● **Given records**

— START —

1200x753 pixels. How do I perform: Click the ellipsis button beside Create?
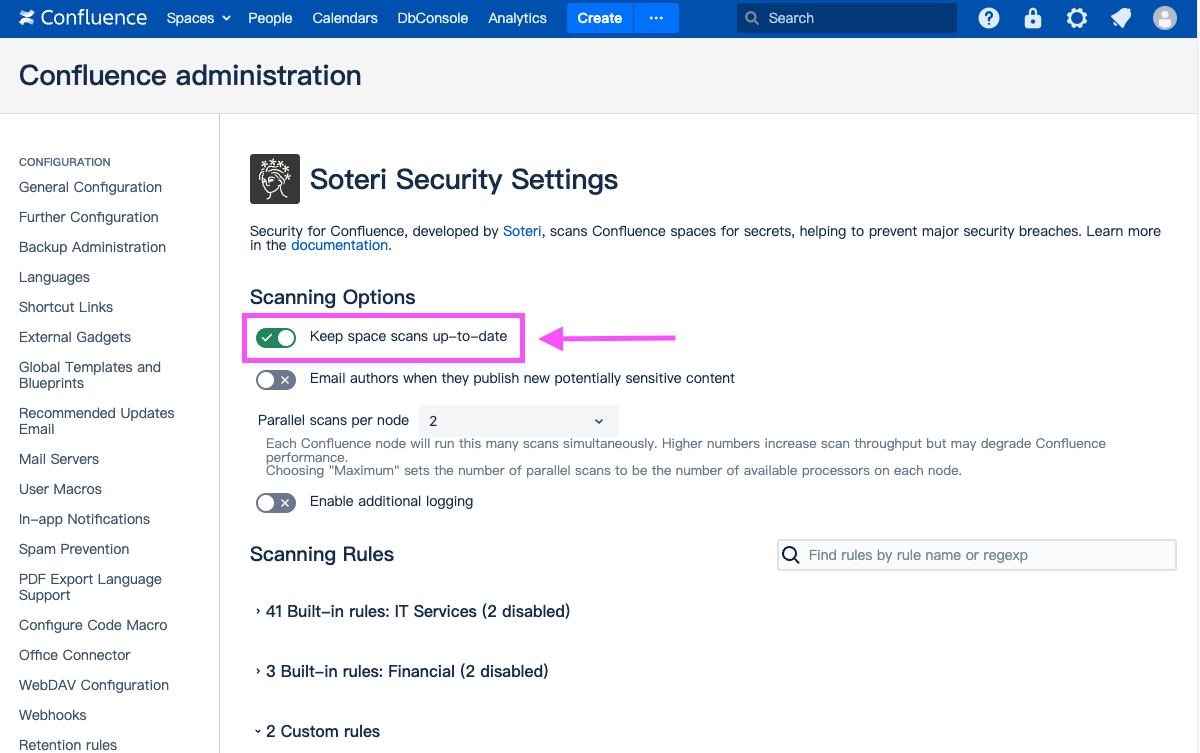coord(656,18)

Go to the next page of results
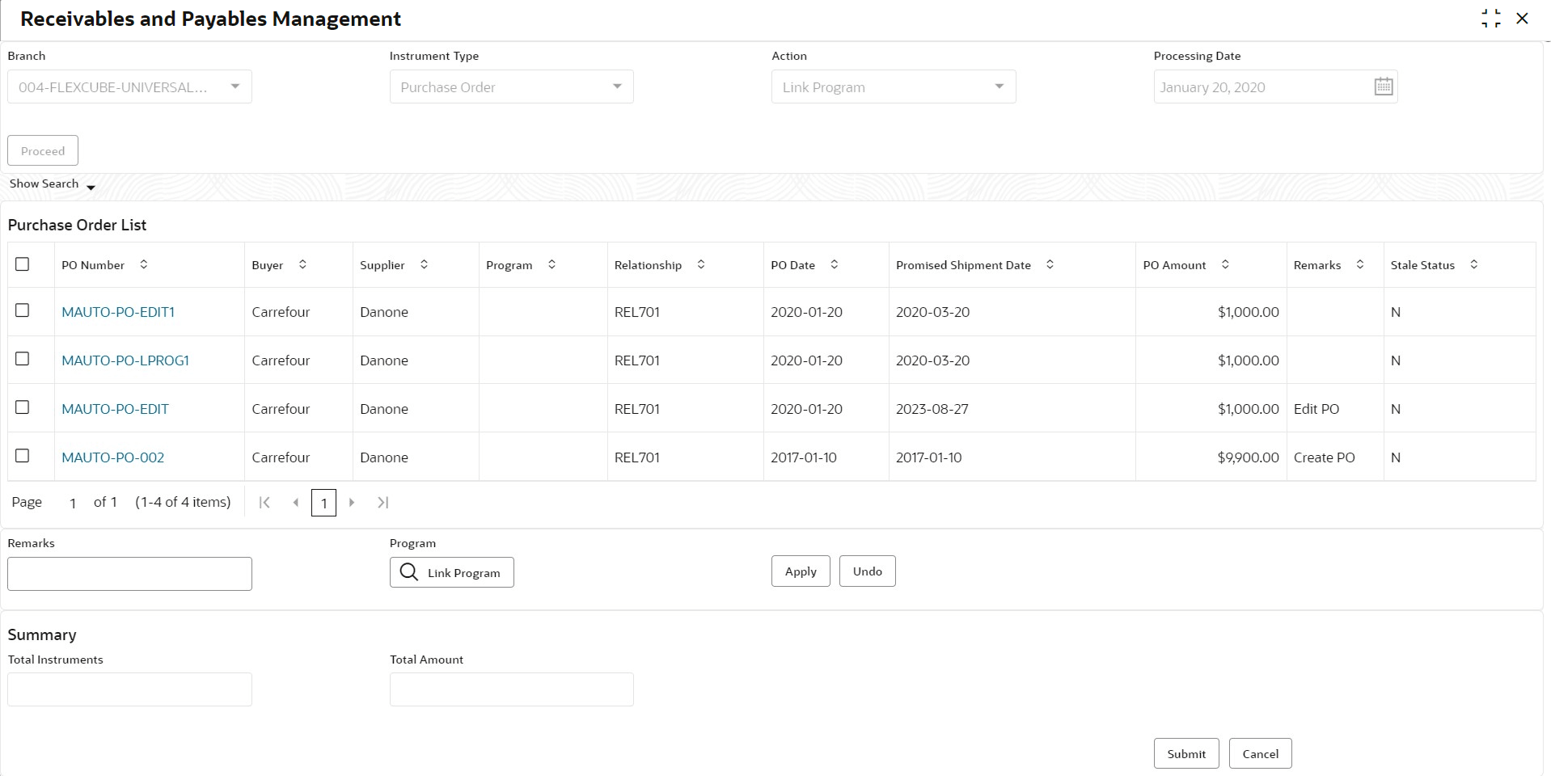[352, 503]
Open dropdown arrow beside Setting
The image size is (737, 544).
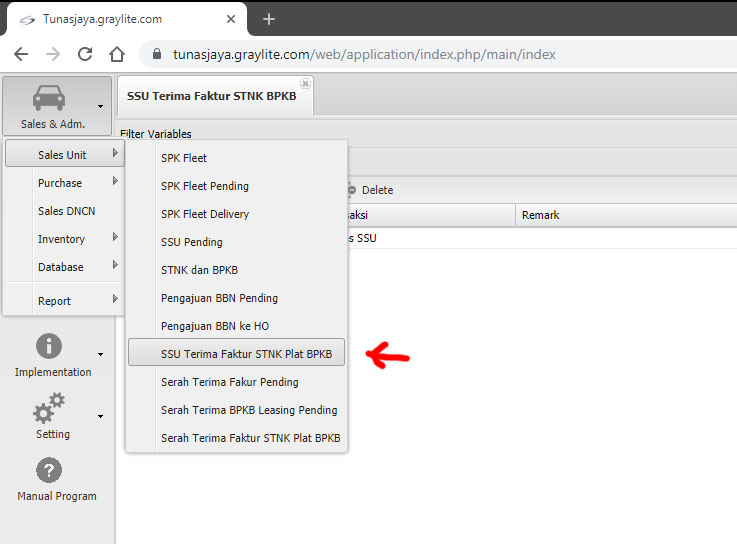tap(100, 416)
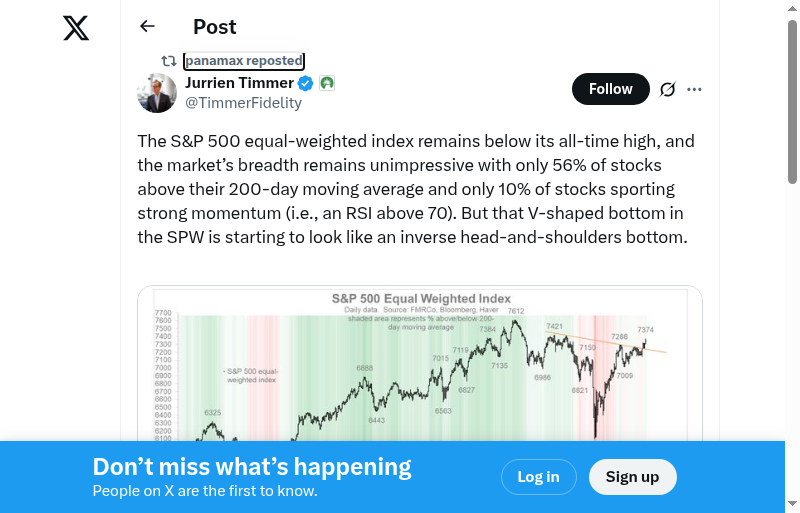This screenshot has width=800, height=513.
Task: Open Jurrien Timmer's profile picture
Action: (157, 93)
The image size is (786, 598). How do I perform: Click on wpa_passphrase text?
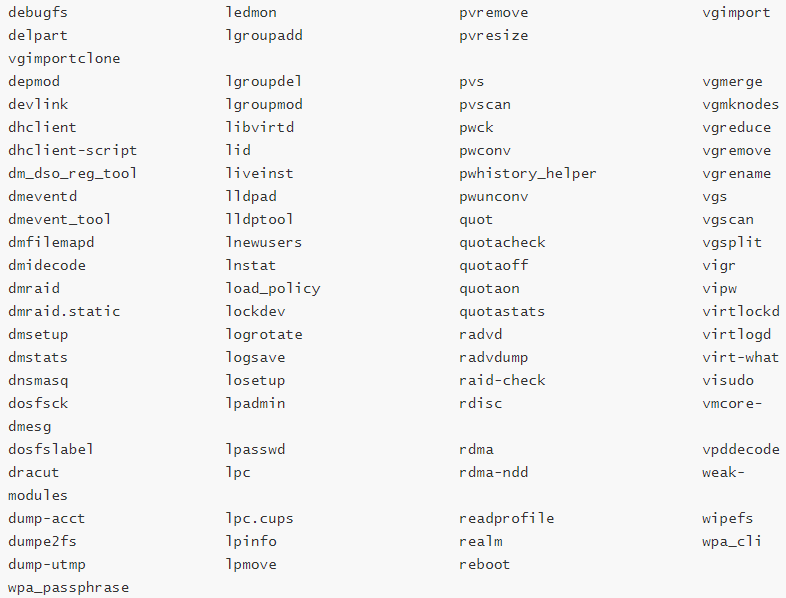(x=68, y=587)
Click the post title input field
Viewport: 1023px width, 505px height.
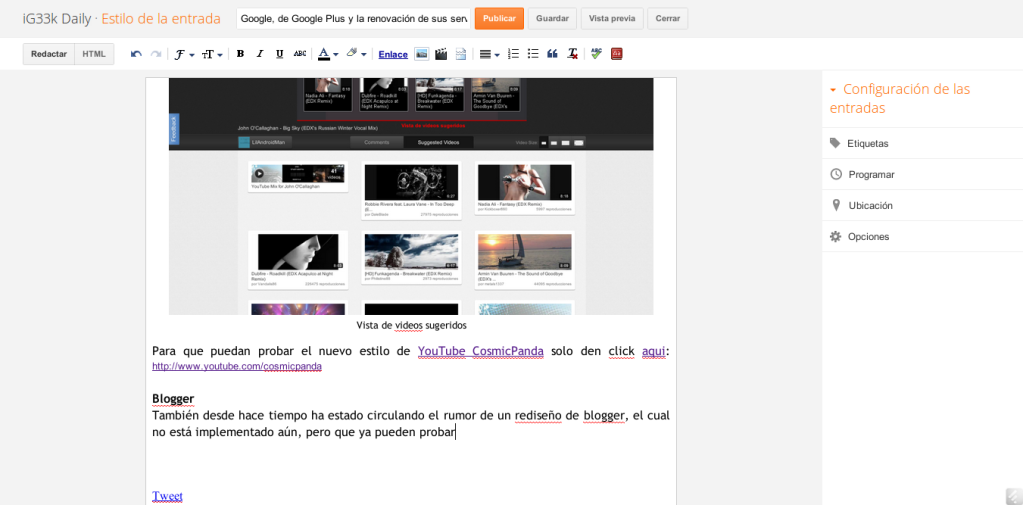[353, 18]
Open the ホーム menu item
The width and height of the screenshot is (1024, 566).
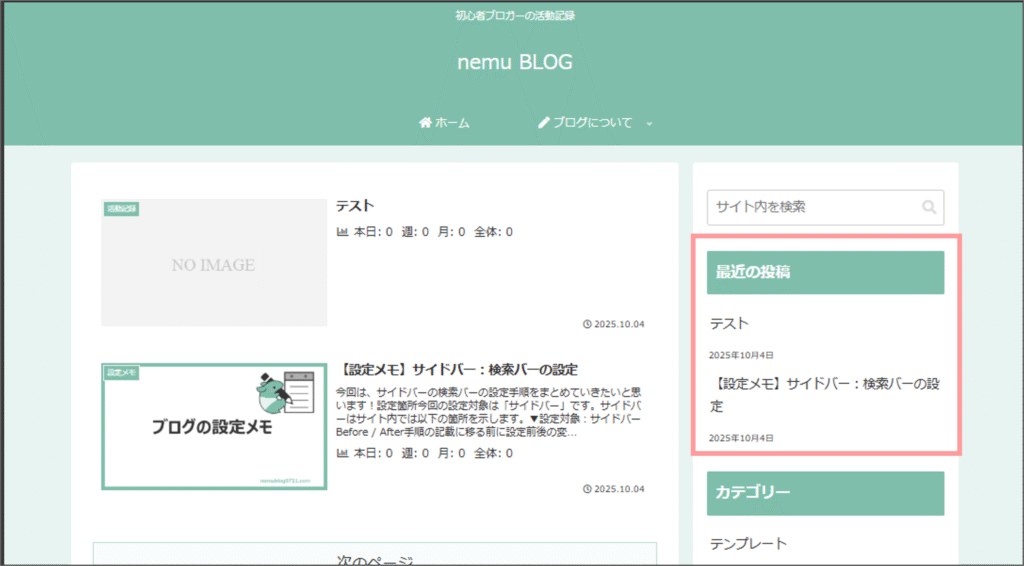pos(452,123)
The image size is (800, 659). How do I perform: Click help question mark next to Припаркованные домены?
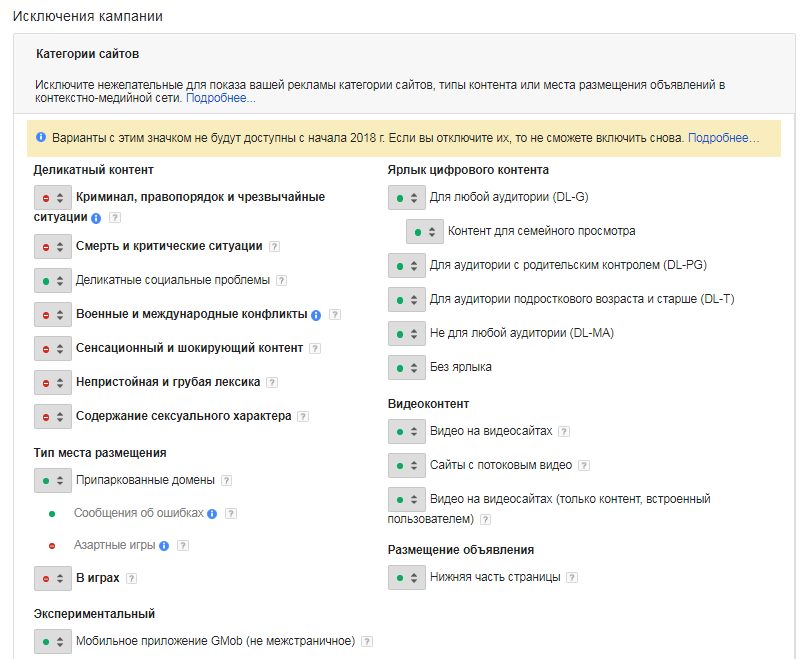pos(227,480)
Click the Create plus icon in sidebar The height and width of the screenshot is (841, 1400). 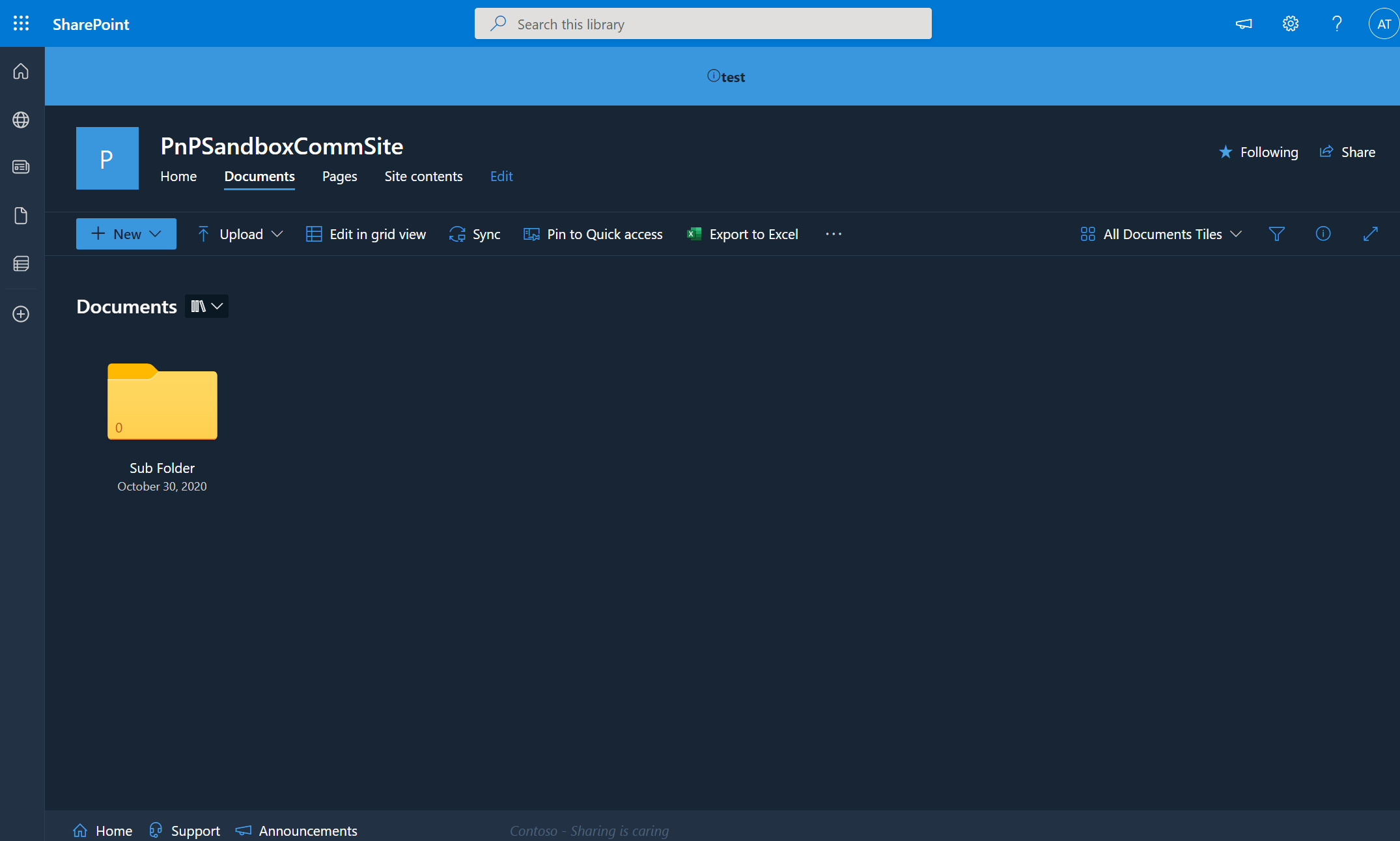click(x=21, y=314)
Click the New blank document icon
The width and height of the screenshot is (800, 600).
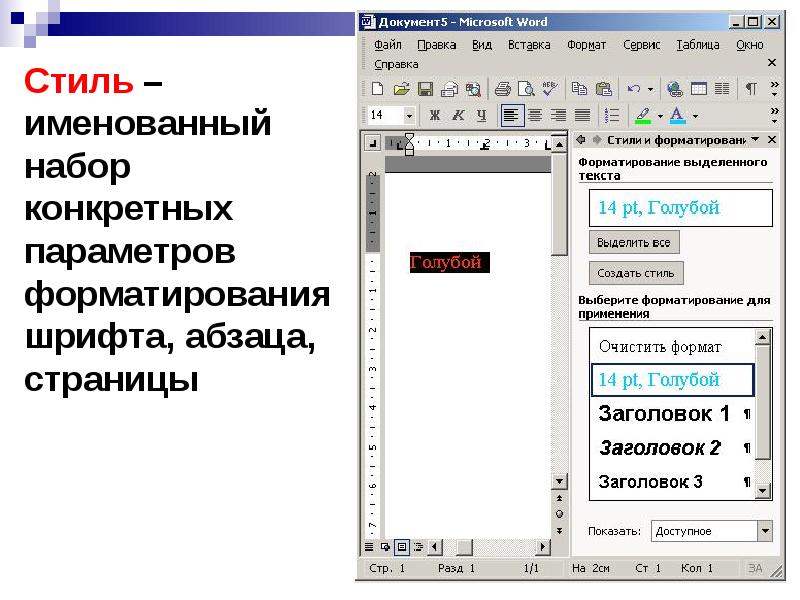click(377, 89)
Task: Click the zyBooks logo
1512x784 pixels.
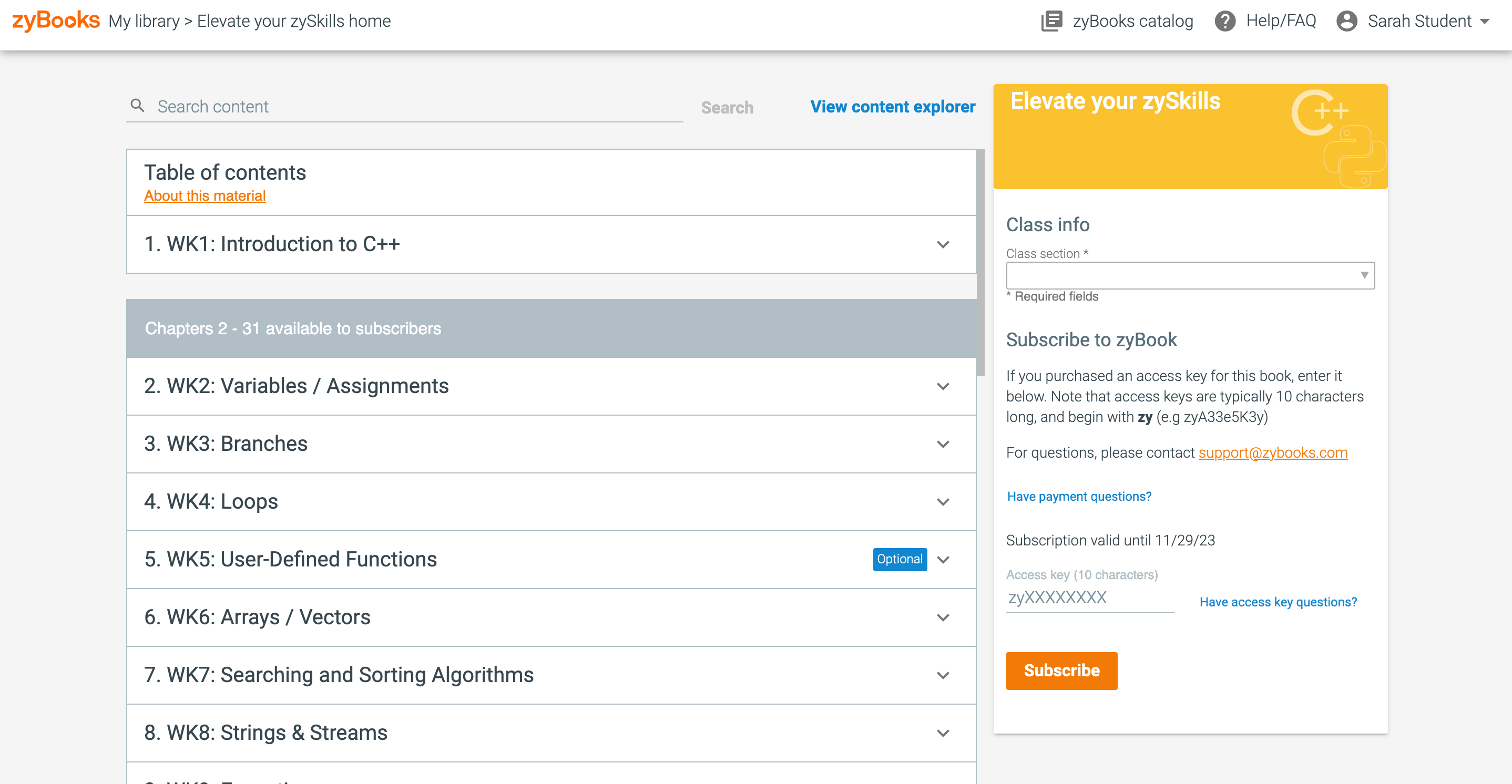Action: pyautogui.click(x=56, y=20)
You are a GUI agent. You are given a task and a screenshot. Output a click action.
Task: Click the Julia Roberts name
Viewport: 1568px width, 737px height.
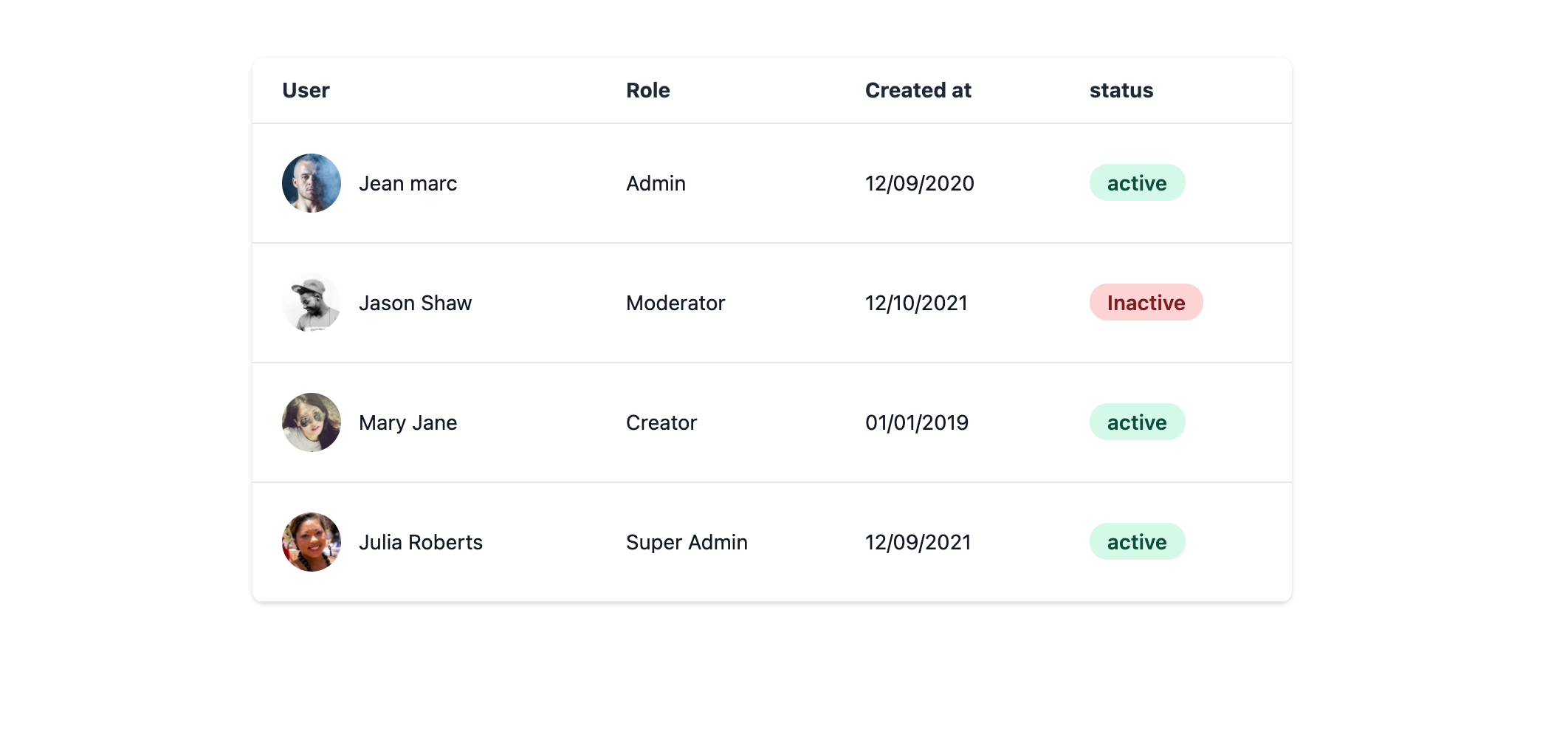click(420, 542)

— END —

● **Do this**
Render the data as a JSON list of strings, one string per line, starting with the line containing "Go to the next page of results" and going on through the line containing "Action: (157, 93)", with blank lines left out. Leave the pictures out of the answer.

● **Task answer**
[
  "Go to the next page of results",
  "[352, 503]",
  "Open dropdown arrow beside Setting",
  "The image size is (737, 544).",
  "tap(100, 416)",
  "This screenshot has width=800, height=513.",
  "Task: Open Jurrien Timmer's profile picture",
  "Action: (157, 93)"
]